Kyndryl Switzerland GmbH

Senior MLOps / AI Ops Engineer

📍 8005 Zürich

Role and responsibilities

Design, implement, and optimize MLOps/AI Ops architectures supporting scalable AI/ML solutions. Build and manage cloud-native infrastructure using Azure, Kubernetes, Docker, Terraform, and CI/CD pipelines. Lead end-to-end AI/ML lifecycle operations, including data ingestion, model training, versioning, deployment, and monitoring. Implement and manage agent/model registries, automated deployment workflows, and model monitoring systems. Drive AI Ops capabilities, including prompt lifecycle management, RAG pipeline optimization, semantic search enhancements, vector database integration, and LLM observability.
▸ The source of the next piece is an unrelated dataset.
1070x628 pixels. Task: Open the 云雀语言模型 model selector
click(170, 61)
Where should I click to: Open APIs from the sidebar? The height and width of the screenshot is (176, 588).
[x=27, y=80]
Establish robust monitoring, alerting, and performance tuning practices for large-scale production systems. Collaborate with data engineering teams to ensure efficient data pipelines and infrastructure alignment. Ensure high standards of security, governance, and reliability across ML/AI systems. Implement security best practices such as IAM, secrets management, policy-as-code, drift detection, and audit trails. Optimize production systems for autoscaling, resiliency, and cost efficiency. Evaluate emerging technologies and recommend enhancements to the AI/ML platform.

Team / description

At Kyndryl, we run and reimagine the mission-critical technology systems that drive advantage for the world’s leading businesses. We are at the heart of progress; with proven expertise and a continuous flow of AI-powered insight, enabling smarter decisions, faster innovation, and a lasting competitive edge. For our people—Kyndryls—that means doing purposeful work that powers human progress. Join us and experience a flexible, supportive environment where your well-being is prioritized and your potential can thrive.

Qualifications and Skills

  • 12+ years of overall experience, with strong expertise in MLOps, AI Ops, and cloud infrastructure.

  • Hands-on experience with Kubernetes, Docker, Terraform, Azure cloud, and CI/CD pipelines.

  • Strong understanding of the full AI/ML lifecycle, including data engineering, model development, deployment, monitoring, and retraining.

  • Experience with LLM lifecycle, prompt management, RAG frameworks, vector databases, semantic caching, and observability tools.

  • Solid understanding of infrastructure-as-code, automation, and cloud-native architectures.

  • Knowledge of IAM, secrets management, security policies, audit logging, and compliance frameworks.

  • Proven ability in performance tuning, autoscaling, and managing large-scale distributed systems.

  • Excellent communication, collaboration, and leadership skills.